Which work is a video game set in an empty office environment that feels unsettling because it is abandoned and endless?

Explanation:
A game can feel unsettling by placing you in a familiar, everyday space that has been drained of life and purpose, turning a mundane setting into a maze of endless depth. The Stanley Parable does this most clearly: it drops you into a ordinary office building with rows of desks, white walls, and flickering fluorescent lights, and then strips away any sense of normal activity. The corridors loop, rooms repeat, and the sense that the place goes on forever without meaning is what creates the eerie vibe. The tension comes from navigating this sterile world while a narrator guides—or contradicts—your choices, highlighting how empty space and control (or the illusion of it) can feel unsettling in themselves. While other options don’t fit as well, it’s worth noting that The Backrooms also plays on endless, uncanny spaces, yet its core identity isn’t as tightly tied to a concrete office environment as The Stanley Parable is. Artschwager’s piece is a visual artwork, not a video game, and Kant on beauty is a philosophical text, not a game.

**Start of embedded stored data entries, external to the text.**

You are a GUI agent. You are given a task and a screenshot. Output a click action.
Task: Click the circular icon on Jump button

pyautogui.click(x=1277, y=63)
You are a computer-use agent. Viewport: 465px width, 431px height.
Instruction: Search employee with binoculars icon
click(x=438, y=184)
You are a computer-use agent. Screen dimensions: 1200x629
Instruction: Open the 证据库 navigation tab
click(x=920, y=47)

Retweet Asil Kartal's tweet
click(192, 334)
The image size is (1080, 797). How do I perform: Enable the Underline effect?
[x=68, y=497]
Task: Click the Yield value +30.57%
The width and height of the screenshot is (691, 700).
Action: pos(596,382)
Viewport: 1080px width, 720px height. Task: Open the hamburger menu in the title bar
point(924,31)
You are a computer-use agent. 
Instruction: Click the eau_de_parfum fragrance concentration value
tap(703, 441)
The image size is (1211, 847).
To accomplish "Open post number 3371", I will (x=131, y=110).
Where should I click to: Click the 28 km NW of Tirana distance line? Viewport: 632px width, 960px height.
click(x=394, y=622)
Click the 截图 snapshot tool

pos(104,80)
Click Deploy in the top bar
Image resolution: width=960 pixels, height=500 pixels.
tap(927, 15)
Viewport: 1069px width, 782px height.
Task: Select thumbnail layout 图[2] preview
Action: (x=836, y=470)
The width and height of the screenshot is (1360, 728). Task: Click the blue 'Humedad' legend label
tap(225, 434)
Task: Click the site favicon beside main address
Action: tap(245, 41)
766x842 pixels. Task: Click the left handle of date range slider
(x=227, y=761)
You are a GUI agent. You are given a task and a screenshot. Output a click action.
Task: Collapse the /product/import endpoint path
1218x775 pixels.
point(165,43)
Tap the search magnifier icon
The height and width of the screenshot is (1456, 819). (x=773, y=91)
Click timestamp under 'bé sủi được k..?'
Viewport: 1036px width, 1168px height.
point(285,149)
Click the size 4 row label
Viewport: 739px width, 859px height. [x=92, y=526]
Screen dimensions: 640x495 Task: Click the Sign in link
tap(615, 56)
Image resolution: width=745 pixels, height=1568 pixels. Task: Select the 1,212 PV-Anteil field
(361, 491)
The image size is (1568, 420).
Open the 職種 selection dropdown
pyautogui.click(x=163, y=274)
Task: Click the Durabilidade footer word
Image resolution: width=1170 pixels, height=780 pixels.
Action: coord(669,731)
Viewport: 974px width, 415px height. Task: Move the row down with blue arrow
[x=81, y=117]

A game can feel unsettling by placing you in a familiar, everyday space that has been drained of life and purpose, turning a mundane setting into a maze of endless depth. The Stanley Parable does this most clearly: it drops you into a ordinary office building with rows of desks, white walls, and flickering fluorescent lights, and then strips away any sense of normal activity. The corridors loop, rooms repeat, and the sense that the place goes on forever without meaning is what creates the eerie vibe. The tension comes from navigating this sterile world while a narrator guides—or contradicts—your choices, highlighting how empty space and control (or the illusion of it) can feel unsettling in themselves.

While other options don’t fit as well, it’s worth noting that The Backrooms also plays on endless, uncanny spaces, yet its core identity isn’t as tightly tied to a concrete office environment as The Stanley Parable is. Artschwager’s piece is a visual artwork, not a video game, and Kant on beauty is a philosophical text, not a game.